» Brief: Print exactly the lines below between the line containing "Click the C/F Max (+) Amount label" and the line containing "You are a computer-use", counting both of those lines. Leave pictures out.

» Data records:
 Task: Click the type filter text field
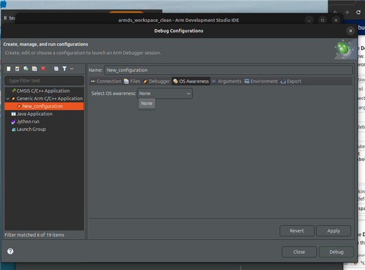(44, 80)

==

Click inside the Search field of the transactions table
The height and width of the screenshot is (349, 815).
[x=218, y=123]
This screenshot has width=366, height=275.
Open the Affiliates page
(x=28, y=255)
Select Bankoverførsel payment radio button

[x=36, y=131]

==

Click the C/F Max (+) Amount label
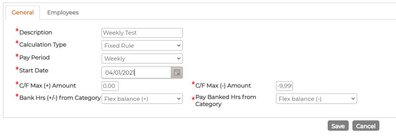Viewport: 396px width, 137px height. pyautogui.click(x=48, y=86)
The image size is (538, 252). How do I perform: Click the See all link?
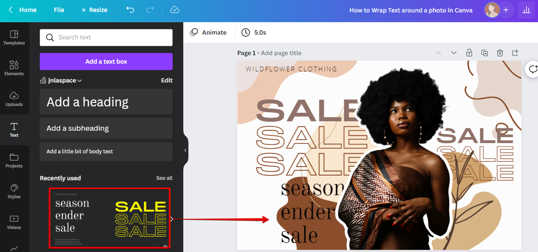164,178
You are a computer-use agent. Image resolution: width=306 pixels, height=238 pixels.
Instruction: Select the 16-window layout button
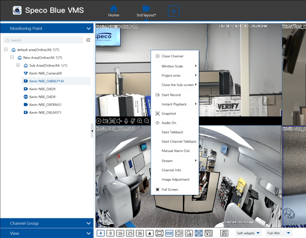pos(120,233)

» Output:
Click the C/F Max (+) Amount label
Viewport: 396px width, 137px height. pyautogui.click(x=48, y=86)
The image size is (538, 252). How do I perform: Click the See all link?
164,178
You are a computer-use agent. Image resolution: width=306 pixels, height=238 pixels.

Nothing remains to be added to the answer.